------ ITEMS ------

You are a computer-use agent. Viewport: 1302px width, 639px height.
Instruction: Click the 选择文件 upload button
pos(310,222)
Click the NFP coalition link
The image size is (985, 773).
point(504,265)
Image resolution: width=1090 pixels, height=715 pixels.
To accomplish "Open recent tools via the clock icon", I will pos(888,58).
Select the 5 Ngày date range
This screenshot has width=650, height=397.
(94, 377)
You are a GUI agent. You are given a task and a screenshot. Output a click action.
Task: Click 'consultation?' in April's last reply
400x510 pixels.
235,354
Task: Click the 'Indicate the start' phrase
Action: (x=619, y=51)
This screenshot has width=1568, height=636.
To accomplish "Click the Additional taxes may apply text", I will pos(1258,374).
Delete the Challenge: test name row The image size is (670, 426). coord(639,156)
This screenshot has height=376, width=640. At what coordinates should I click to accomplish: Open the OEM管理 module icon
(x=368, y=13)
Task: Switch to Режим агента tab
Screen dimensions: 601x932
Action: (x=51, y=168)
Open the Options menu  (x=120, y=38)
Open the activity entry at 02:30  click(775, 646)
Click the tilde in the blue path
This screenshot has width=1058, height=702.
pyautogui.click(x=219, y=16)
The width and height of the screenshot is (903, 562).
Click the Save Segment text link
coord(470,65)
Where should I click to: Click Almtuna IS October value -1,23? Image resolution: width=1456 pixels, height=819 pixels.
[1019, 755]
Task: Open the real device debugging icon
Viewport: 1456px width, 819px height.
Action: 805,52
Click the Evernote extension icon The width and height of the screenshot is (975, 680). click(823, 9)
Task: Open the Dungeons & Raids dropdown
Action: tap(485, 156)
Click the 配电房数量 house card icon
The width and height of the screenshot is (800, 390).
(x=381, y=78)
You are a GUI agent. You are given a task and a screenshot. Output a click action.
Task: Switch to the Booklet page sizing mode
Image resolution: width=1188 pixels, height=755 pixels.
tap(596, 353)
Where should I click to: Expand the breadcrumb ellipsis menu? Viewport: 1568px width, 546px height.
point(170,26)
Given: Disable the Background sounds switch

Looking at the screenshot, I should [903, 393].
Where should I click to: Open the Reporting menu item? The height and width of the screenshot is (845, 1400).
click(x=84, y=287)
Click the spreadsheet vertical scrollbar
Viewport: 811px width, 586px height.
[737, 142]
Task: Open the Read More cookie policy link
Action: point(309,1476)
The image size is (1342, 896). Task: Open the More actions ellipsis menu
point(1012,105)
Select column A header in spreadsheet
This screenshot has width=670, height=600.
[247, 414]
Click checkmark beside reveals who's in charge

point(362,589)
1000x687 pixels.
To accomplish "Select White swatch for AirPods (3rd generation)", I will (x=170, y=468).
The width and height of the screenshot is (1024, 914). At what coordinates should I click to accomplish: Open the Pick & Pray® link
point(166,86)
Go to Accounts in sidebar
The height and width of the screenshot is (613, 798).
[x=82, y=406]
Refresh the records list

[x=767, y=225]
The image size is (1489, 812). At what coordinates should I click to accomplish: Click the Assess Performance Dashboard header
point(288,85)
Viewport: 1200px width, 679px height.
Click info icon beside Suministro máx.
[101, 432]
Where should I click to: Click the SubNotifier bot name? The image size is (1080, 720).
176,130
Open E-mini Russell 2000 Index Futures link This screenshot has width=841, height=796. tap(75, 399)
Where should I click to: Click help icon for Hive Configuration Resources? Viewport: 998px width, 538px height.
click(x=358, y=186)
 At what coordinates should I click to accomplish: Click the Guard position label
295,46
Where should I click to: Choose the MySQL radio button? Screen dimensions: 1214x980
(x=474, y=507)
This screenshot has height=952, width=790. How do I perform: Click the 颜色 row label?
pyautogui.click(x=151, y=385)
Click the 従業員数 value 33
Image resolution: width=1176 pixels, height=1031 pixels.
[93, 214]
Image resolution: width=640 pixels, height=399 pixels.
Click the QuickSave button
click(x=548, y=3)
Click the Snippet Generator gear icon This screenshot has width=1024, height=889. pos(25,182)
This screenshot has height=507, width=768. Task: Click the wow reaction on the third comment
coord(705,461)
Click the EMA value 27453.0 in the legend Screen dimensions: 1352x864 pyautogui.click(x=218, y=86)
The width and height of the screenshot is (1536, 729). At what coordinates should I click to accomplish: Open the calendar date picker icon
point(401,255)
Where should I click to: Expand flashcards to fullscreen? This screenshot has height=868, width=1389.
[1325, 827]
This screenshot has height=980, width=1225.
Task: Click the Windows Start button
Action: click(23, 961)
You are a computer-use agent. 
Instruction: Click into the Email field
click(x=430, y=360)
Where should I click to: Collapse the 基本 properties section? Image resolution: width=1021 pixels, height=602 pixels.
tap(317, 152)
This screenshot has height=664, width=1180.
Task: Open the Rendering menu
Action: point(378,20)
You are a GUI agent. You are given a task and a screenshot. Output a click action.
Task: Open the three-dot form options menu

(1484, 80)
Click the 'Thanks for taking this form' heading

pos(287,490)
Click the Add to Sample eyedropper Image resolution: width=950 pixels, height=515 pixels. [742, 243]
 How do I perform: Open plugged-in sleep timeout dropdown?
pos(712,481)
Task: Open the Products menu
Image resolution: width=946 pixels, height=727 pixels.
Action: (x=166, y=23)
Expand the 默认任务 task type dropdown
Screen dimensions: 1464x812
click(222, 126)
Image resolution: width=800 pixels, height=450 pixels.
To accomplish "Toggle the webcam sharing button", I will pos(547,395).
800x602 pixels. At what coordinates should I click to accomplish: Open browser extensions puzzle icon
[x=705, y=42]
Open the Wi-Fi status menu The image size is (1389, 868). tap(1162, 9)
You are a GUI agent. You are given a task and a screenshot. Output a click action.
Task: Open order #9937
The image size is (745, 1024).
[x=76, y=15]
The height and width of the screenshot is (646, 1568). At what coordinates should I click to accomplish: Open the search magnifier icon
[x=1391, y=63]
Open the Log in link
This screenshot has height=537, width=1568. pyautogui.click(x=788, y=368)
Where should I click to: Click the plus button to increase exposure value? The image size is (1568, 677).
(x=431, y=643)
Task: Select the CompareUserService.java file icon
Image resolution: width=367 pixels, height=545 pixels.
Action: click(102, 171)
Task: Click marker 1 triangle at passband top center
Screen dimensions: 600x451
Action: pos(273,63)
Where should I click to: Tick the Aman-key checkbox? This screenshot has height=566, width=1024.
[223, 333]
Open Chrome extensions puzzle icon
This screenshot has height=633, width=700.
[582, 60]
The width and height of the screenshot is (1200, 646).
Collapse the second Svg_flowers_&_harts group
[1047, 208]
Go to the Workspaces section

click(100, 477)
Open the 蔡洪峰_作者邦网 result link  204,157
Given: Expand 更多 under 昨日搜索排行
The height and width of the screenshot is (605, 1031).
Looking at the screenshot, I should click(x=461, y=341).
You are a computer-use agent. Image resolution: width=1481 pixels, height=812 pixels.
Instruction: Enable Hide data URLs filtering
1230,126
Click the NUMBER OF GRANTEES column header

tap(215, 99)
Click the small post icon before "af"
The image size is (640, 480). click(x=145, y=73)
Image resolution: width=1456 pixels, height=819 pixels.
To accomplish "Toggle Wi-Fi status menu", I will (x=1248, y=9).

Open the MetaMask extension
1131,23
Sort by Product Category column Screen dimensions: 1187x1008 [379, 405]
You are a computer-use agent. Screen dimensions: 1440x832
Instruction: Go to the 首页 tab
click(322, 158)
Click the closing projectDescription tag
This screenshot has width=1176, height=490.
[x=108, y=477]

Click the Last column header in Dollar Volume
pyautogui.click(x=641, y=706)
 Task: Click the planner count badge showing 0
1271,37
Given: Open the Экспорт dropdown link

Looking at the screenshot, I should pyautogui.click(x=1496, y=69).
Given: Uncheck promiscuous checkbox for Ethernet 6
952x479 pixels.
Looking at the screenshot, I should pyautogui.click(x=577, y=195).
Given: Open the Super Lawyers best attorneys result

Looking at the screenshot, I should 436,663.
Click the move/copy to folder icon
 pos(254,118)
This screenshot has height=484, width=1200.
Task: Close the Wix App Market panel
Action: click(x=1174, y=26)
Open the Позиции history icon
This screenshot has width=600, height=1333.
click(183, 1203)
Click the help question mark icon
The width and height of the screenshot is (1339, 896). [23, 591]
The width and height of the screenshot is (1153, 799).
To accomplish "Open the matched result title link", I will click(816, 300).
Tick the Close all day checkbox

------

> [OBJECTIVE]: Copy out everything from the line containing "Open the 蔡洪峰_作者邦网" down to the last of the lines above, with both ends included.

> [TASK RESULT]:
Open the 蔡洪峰_作者邦网 result link  204,157
Given: Expand 更多 under 昨日搜索排行
The height and width of the screenshot is (605, 1031).
Looking at the screenshot, I should click(x=461, y=341).
You are a computer-use agent. Image resolution: width=1481 pixels, height=812 pixels.
Instruction: Enable Hide data URLs filtering
1230,126
Click the NUMBER OF GRANTEES column header

tap(215, 99)
Click the small post icon before "af"
The image size is (640, 480). click(x=145, y=73)
Image resolution: width=1456 pixels, height=819 pixels.
To accomplish "Toggle Wi-Fi status menu", I will (x=1248, y=9).

Open the MetaMask extension
1131,23
Sort by Product Category column Screen dimensions: 1187x1008 [379, 405]
You are a computer-use agent. Screen dimensions: 1440x832
Instruction: Go to the 首页 tab
click(322, 158)
Click the closing projectDescription tag
This screenshot has width=1176, height=490.
[x=108, y=477]

Click the Last column header in Dollar Volume
pyautogui.click(x=641, y=706)
 Task: Click the planner count badge showing 0
1271,37
Given: Open the Экспорт dropdown link

Looking at the screenshot, I should pyautogui.click(x=1496, y=69).
Given: Uncheck promiscuous checkbox for Ethernet 6
952x479 pixels.
Looking at the screenshot, I should pyautogui.click(x=577, y=195).
Given: Open the Super Lawyers best attorneys result

Looking at the screenshot, I should 436,663.
Click the move/copy to folder icon
 pos(254,118)
This screenshot has height=484, width=1200.
Task: Close the Wix App Market panel
Action: click(x=1174, y=26)
Open the Позиции history icon
This screenshot has width=600, height=1333.
click(183, 1203)
Click the help question mark icon
The width and height of the screenshot is (1339, 896). [23, 591]
The width and height of the screenshot is (1153, 799).
To accomplish "Open the matched result title link", I will click(816, 300).
Tick the Close all day checkbox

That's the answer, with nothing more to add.